I had such a nice weekend. I was able to, essentially, spend two days sewing after really missing it during all of my #politicalwifery over the past few weeks. As I mentioned, I had to cut a lot. I just didn’t have enough variety of text squares to make much progress on the Carpenter’s Wheel. I see to sew this piece in fits and starts.
After sewing the cut squares together into 4 patches, I began to assemble the blocks. It takes 64-2.5′ squares to make a block. As you have seen in other posts, I do put a larger square in to the blocks to add interest, so I don’t always have to sew 64 squares together. Still 60 squares or 56 squares, because I usually don’t sew more than 2 large squares into one block, is a lot.
The section above will fit on to the bottom of the two sections I already sewed together, shown above.
I was able to finish one whole section and make a good start on the last section, shown right. I really enjoy making progress on this quilt. I only have about 10 seams to have these four blocks sewn together. I do need to make two more text blocks (like the lower right) in order to finish the section.
I had to bite the bullet over the weekend and just cut like crazy. I can’t finish any more of the Carpenter’s Wheel sections until I cut some more background patches. As I have said 3,000 times, I desperately want to finish a quilt top and so certain tasks must be accomplished.
I can’t finish the 4 patches for Step 3 of the En Provence Mystery Quilt until I cut more blues.
I have had some bits of times to cut and have made some progress, but I really went at it on Saturday and spent nearly the whole day cutting both blues and the text fabrics. It was kind of crazy, actually, because I really cut a lot of squares.
I should have used my Accuquilt for the 2.5″ squares, but the blades on my die have never worked quite right. The pieces I cut last time were more trouble than they were worth. I have to get a new die. In the meantime, I am going through rotary cutter blades.
I first mentioned tracking my fabric usage formally on a V&S post a few months ago. Peg recently asked about it, so I thought I would write more about it.
First, if you are a beginner, stop reading and go sew. You are too young a quiltmaker to be worrying about fabric usage.
Second, if you are prone to anxiety, stop reading. Fabric usage is not something you need to add to your list of anxieties. Go sew and enjoy your quiltmaking.
Everyone else may continue reading with the understanding that this tracking system is not to judge, but to understand how much fabric my projects actually take and my fabric usage over the course of a year.

Stored data:
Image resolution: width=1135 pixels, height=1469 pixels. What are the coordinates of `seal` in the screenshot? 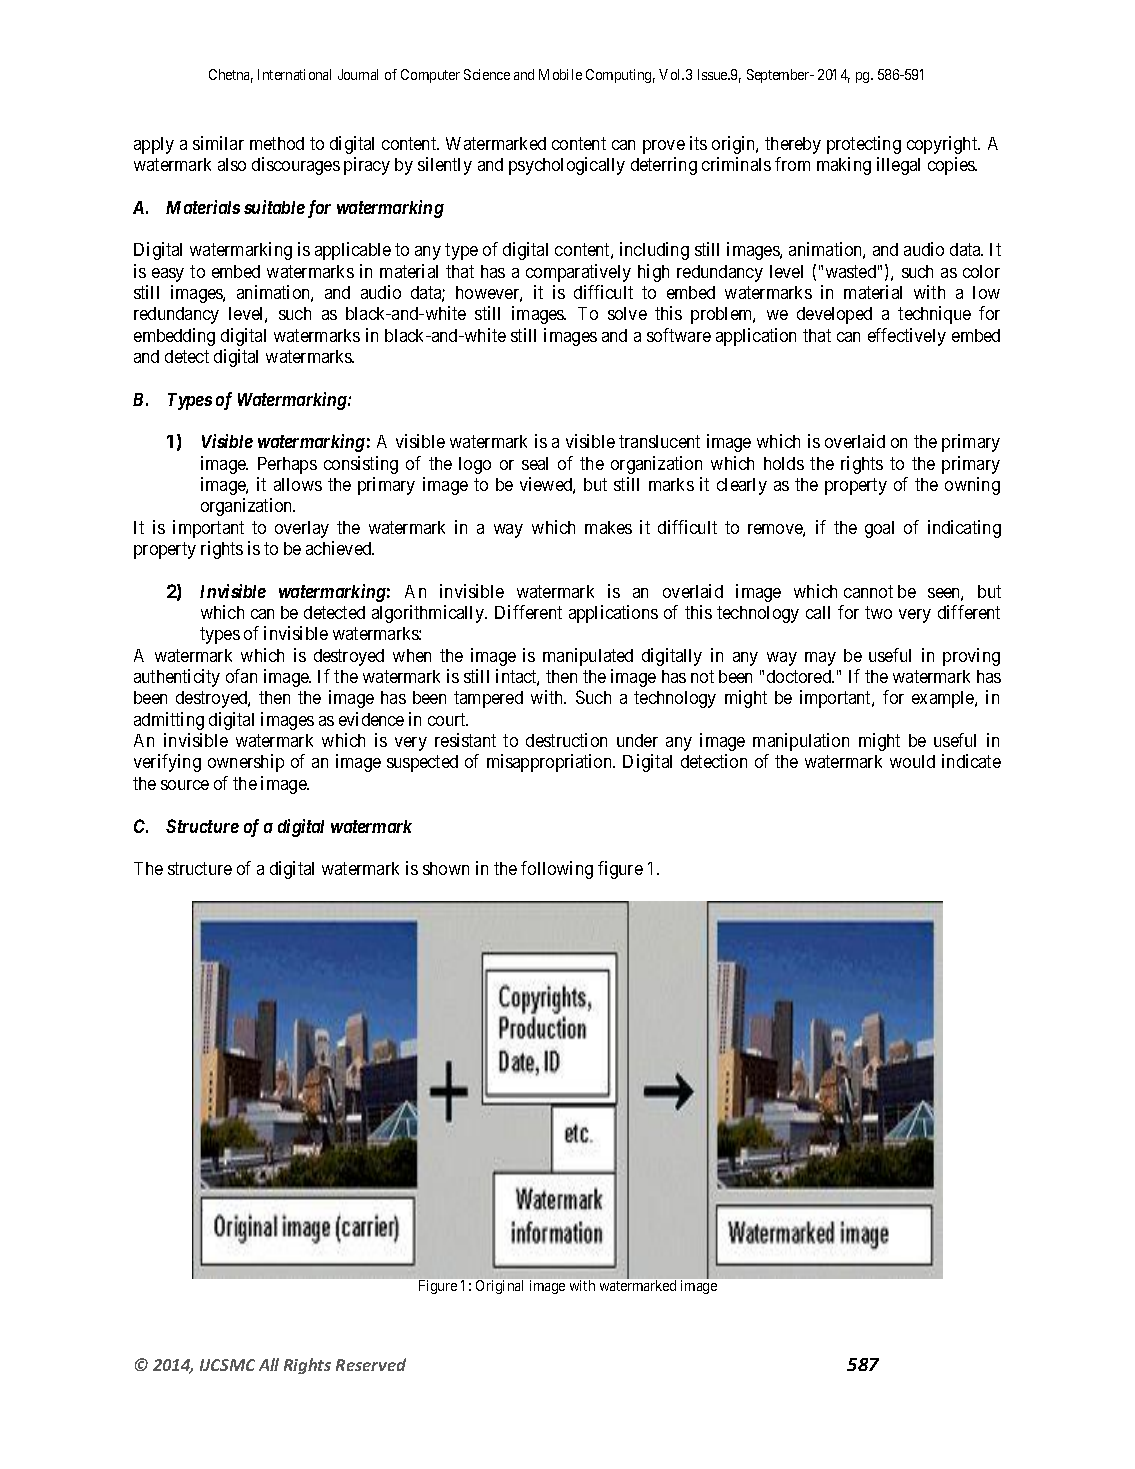 It's located at (535, 463).
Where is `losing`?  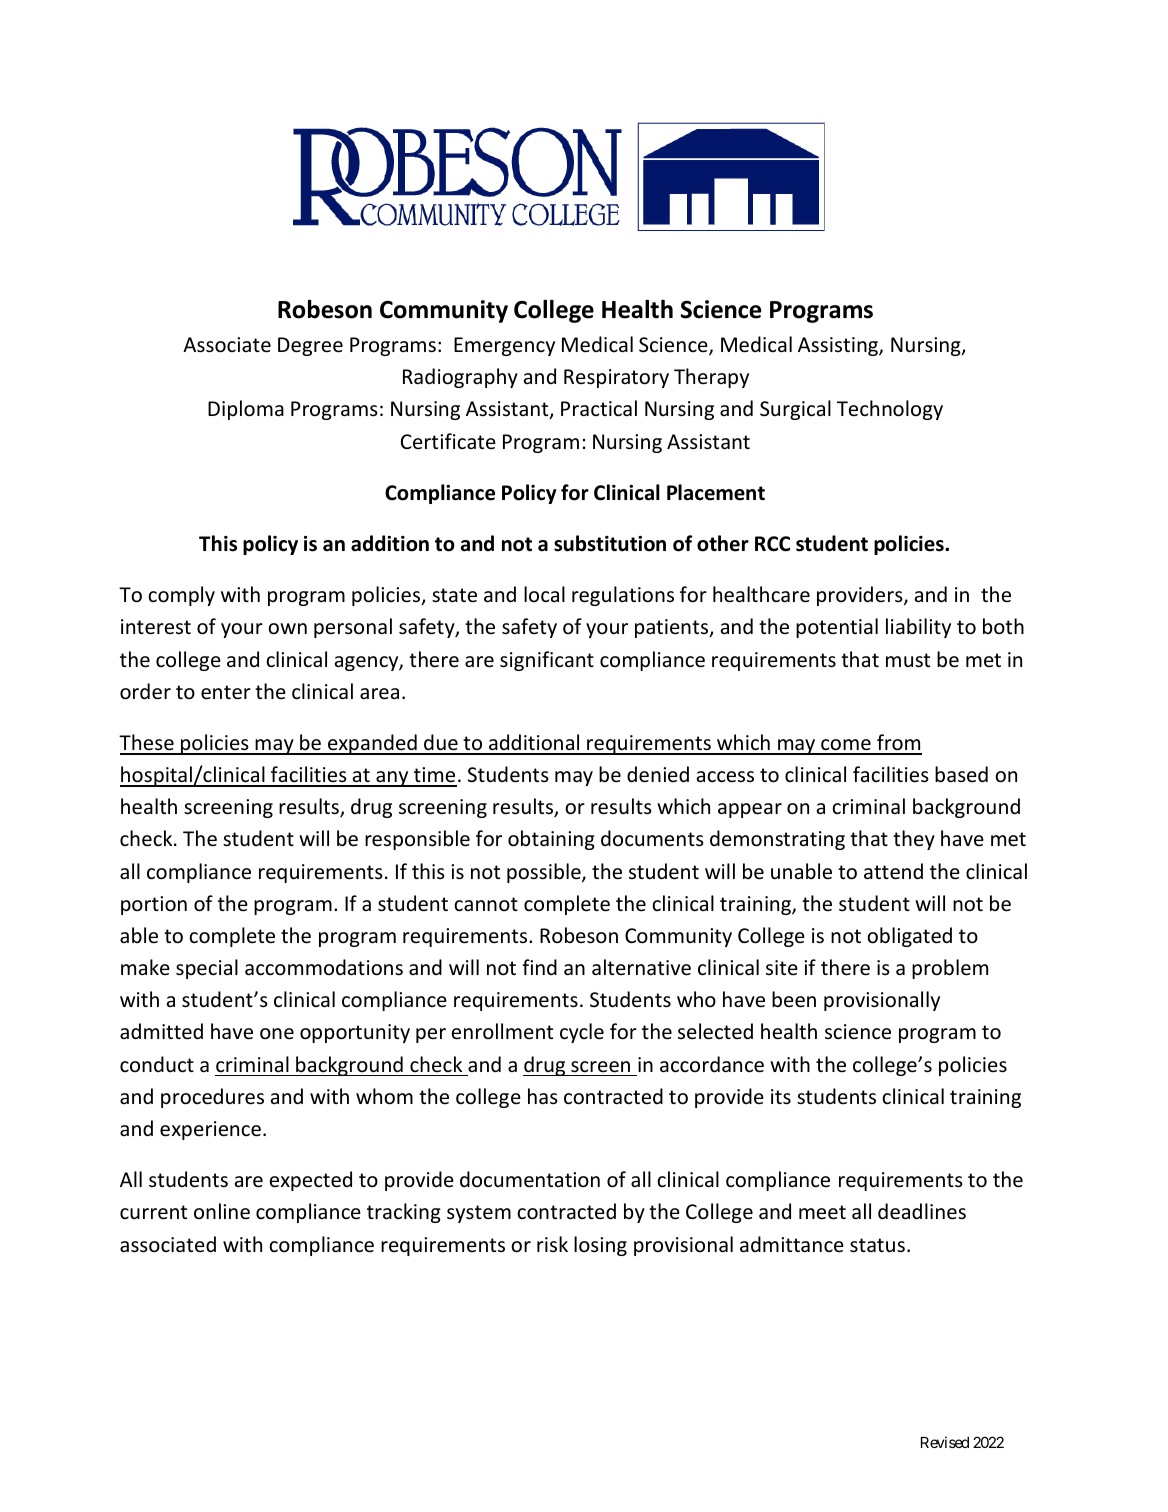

Required tasks:
1. In the quilting post, what does the writer need to cut more of before finishing the 4 patches for Step 3 of the En Provence Mystery Quilt?
2. Return, word for word, the part of the quilting post that begins at the words "The section above" and stops after "must be accomplished.".

Set of answers:
1. More blues.

2.
The section above will fit on to the bottom of the two sections I already sewed together, shown above.
I was able to finish one whole section and make a good start on the last section, shown right. I really enjoy making progress on this quilt. I only have about 10 seams to have these four blocks sewn together. I do need to make two more text blocks (like the lower right) in order to finish the section.
I had to bite the bullet over the weekend and just cut like crazy. I can’t finish any more of the Carpenter’s Wheel sections until I cut some more background patches. As I have said 3,000 times, I desperately want to finish a quilt top and so certain tasks must be accomplished.